▶ **Material shown**

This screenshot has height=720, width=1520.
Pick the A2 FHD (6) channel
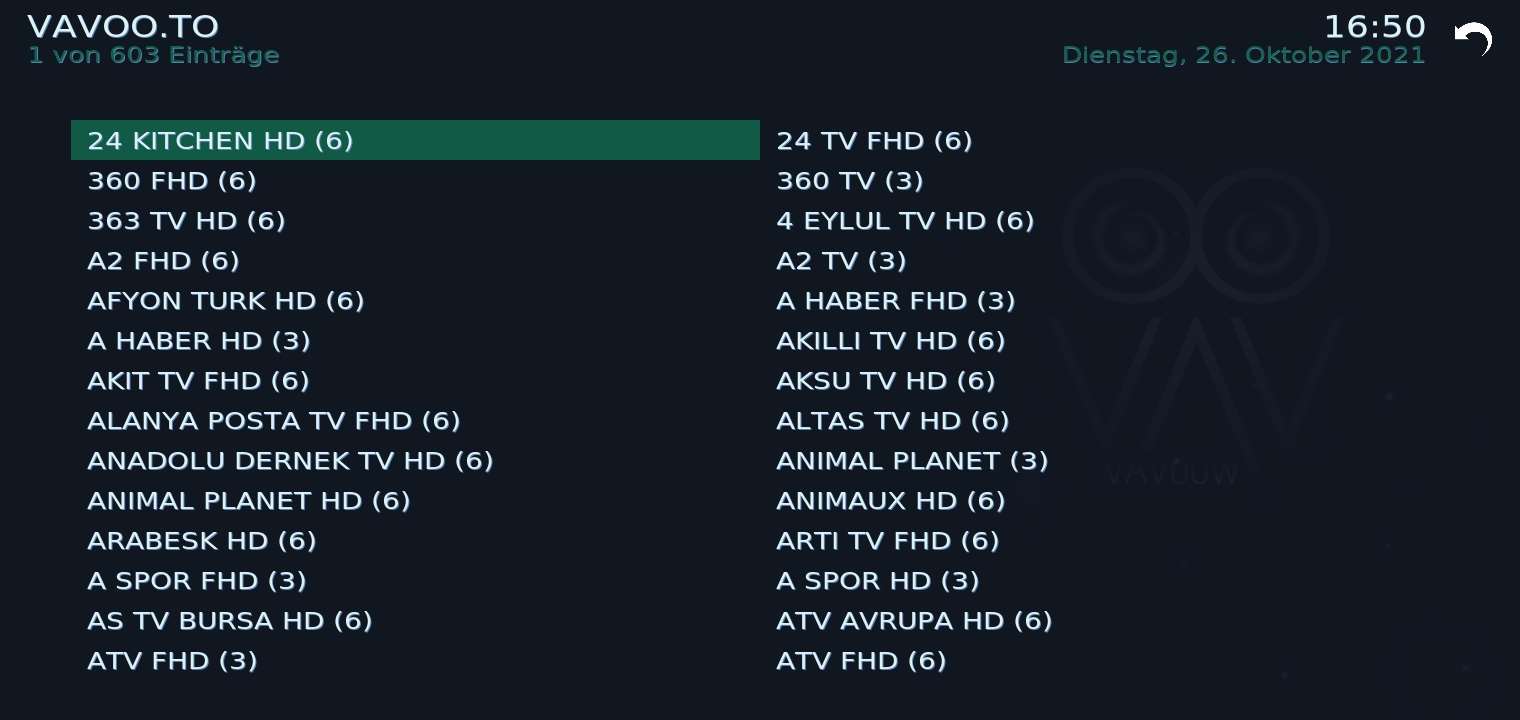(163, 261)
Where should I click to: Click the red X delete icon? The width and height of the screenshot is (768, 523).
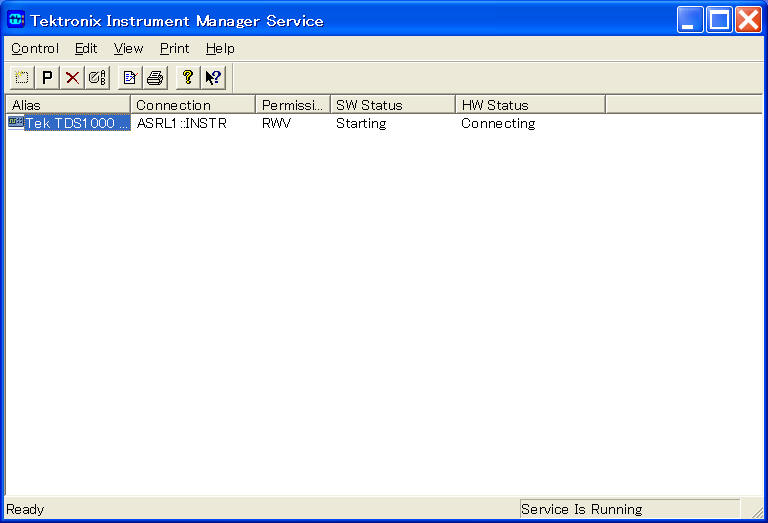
--
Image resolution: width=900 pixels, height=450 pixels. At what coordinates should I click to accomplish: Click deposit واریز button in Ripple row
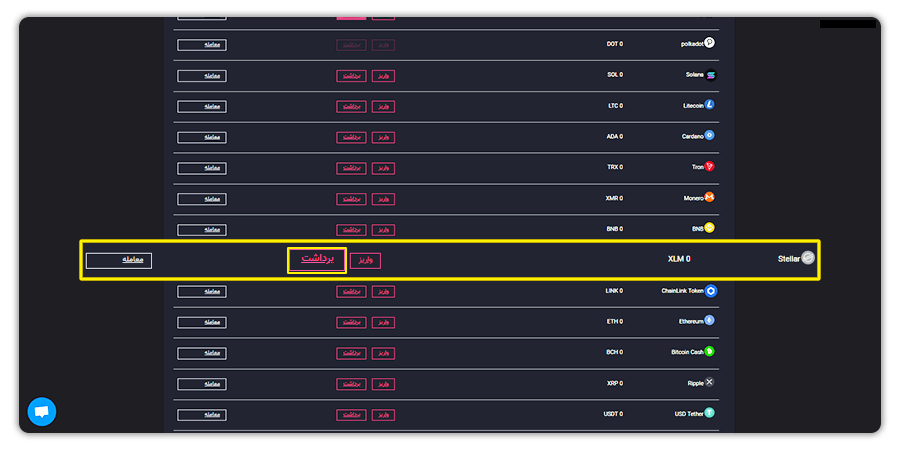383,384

▶ **What you have to do**
Each line in the records above with "screenshot" must be returned.

▶ **Your response**
This screenshot has height=720, width=1520.
Where should I click to: Click the red X delete icon? The width and height of the screenshot is (768, 523).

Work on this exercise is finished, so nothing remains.